Justiça

Justiça condena empresa de joias por caso de discriminação religiosa em Manaus

Decisão reforça responsabilidade do empregador em garantir ambiente de trabalho livre de preconceito

Escrito por Redação
28 de junho de 2026
Justiça condena empresa de joias por caso de discriminação religiosa em Manaus - Foto: Reprodução

Uma empresa de joias, em Manaus, foi condenada pela Justiça do Trabalho a indenizar uma ex-funcionária por discriminação religiosa. A trabalhadora, seguidora da umbanda, atuou por mais de dois anos no local e relatou ter sido alvo de acusações relacionadas à sua fé durante o período de trabalho. A decisão é da Segunda Turma do TRT da 11ª Região (AM/RR).

No processo, a trabalhadora relatou que, durante todo o contrato, foi alvo de assédio moral, assédio psicológico, perseguição religiosa e tratamento inadequado por parte da supervisora e de outros funcionários.

Declarou seguir a religião umbanda e afirmou que não ocultava as preferências religiosas, indicando que a crença teria motivado episódios de perseguição no ambiente de trabalho. A defesa da empresa, por sua vez, negou as alegações e sustentou que o espaço corporativo sempre foi pautado pela cordialidade, respeito e organização nas relações entre empregados e clientes.

Ao analisar a ação, a relatora aplicou o protocolo antidiscriminatório, interseccional e inclusivo, levando em conta os marcadores de vulnerabilidade presentes no caso: religião de matriz africana, gênero feminino e controle do corpo da mulher, identificados como elementos de discriminação e considerados na fundamentação jurídica.

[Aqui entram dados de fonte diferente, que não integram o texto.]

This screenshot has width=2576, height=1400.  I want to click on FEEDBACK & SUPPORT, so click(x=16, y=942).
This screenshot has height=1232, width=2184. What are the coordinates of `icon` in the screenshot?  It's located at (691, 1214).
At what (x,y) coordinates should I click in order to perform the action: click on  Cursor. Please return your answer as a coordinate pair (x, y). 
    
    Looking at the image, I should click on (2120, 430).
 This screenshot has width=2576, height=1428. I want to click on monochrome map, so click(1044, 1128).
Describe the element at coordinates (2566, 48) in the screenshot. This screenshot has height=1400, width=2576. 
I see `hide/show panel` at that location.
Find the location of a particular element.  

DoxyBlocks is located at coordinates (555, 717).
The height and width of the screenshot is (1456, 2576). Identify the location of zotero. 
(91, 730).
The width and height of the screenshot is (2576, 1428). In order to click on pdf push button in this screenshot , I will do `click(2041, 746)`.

Além disso, a magistrada avaliou os documentos e os relatos das testemunhas também seguindo esse protocolo, em conformidade com a Resolução CNJ nº 492/2023, que instituiu o Protocolo para Julgamento com Perspectiva de Gênero, e com a Recomendação CNJ nº 128/2022, que orienta sobre a perspectiva antirracista.

A decisão da Justiça do Trabalho reforçou que o empregador é responsável por garantir um ambiente livre de discriminação e pode ser responsabilizado caso não impeça condutas ofensivas no local de trabalho. No entendimento do tribunal, as acusações feitas contra a trabalhadora reforçam preconceitos religiosos e contribuíram para um ambiente de hostilidade, especialmente contra religiões de matriz africana.